Polymarket Founder Shayne Coplan: Blockchain Let Me Build a Global Platform From My Bedroom
Miami Beach — When Shayne Coplan launched Polymarket, he didn’t have a team, venture funding, or institutional backing. What he did have was a laptop, conviction, and the power of blockchain.
“I’m a solo founder. I literally started with next to no money,” Coplan said during a discussion at Cantor Fitzgerald’s crypto, AI, and blockchain conference in Miami Beach on Wednesday. “The cool thing about blockchains is it lets some kid in his bedroom—or their office, bathroom, or wherever—experiment with financial applications and innovate freely.”
Coplan credited blockchain’s open architecture for enabling him to build a functioning global market without traditional fintech barriers. “In traditional finance, the entry barriers are prohibitive for anyone young, resource-limited, or time-constrained trying to create something new,” he said.
A Market for Real-World Outcomes
Launched in 2020, Polymarket allows users to trade on the likelihood of real-world events—from elections and Fed decisions to celebrity news. Unlike polls or expert predictions, Polymarket relies on market-driven probabilities, reflecting collective conviction and risk.
“When people track elections affecting their livelihoods, they want real insight,” Coplan explained. “Polls are often just noise, but markets provide a price backed by risk and belief.”
Polymarket operates on a peer-to-peer trading model, where prices represent the midpoint between buy and sell orders. “At any given moment, the midpoint indicates the likelihood of an event paying out $1 if correct,” he said.
Beyond Politics: Decision-Making and Risk Management
Coplan sees potential for prediction markets in public policy and financial risk. “You can model scenarios—what happens if candidate A drops out? What if they don’t? Properly structured markets can aid decision-making on an unprecedented scale,” he said.
He also highlighted Polymarket’s edge over traditional sportsbooks. “Legacy platforms trade against the house, can manipulate prices, and may even ban profitable users. We offer fairness: your opinion and your money determine the price.”
In sectors like insurance, Coplan envisions markets where risk-pricing and liquidity provision are decentralized. “People good at pricing risk can provide liquidity, while those skilled in sales can facilitate hedging,” he said.
The Role of AI and Niche Markets
AI agents may soon play a larger role in market efficiency. “Agents can monitor news, gauge sentiment, and correct mispricings, even with limited liquidity. This creates competition to build the most accurate algorithms,” Coplan said.
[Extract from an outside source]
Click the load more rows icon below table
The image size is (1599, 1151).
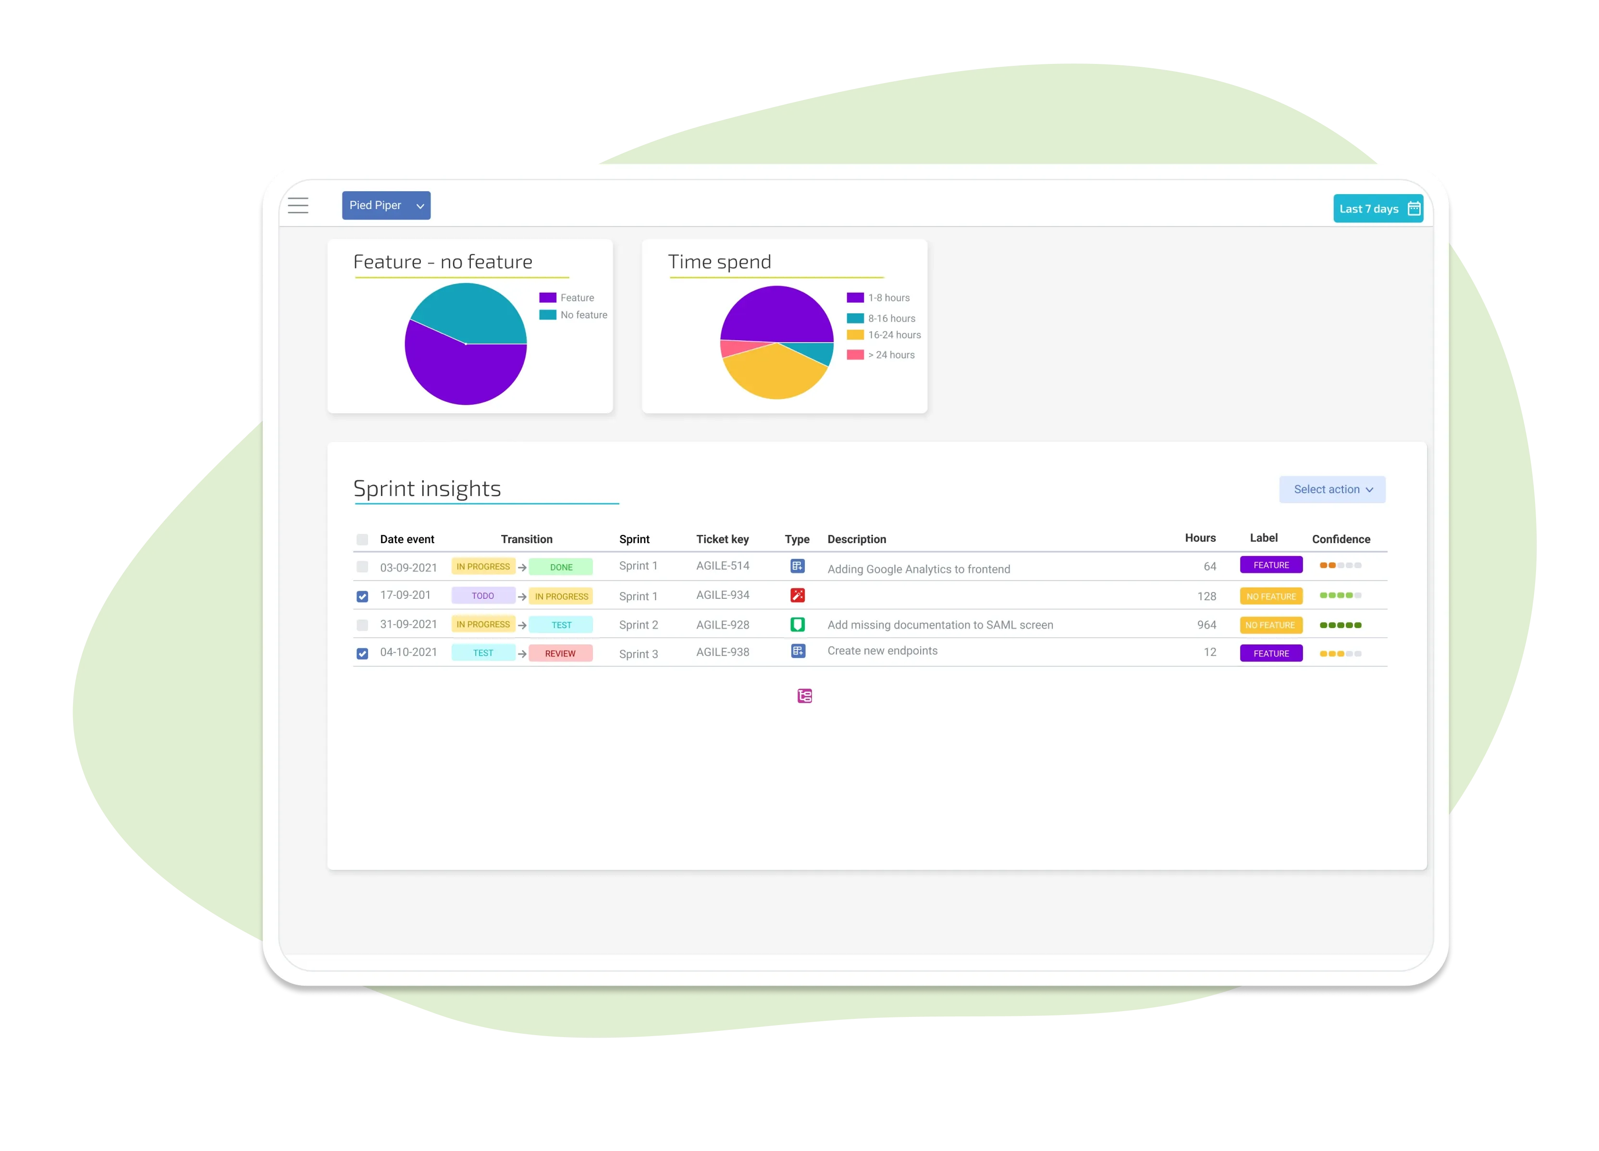click(803, 694)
He believes that the long tail of niche markets—any arena involving uncertainty—holds significant potential. “It may not generate huge volume, but it unlocks a new format of information. Polymarket odds can be applied to countless opportunities,” he noted.
As Polymarket scales in the U.S. and rolls out a beta exchange, Coplan remains focused on delivering a product that embodies blockchain’s original promise.
“We aim to build the best product—something people love to use, where your opinion actually matters,” he said.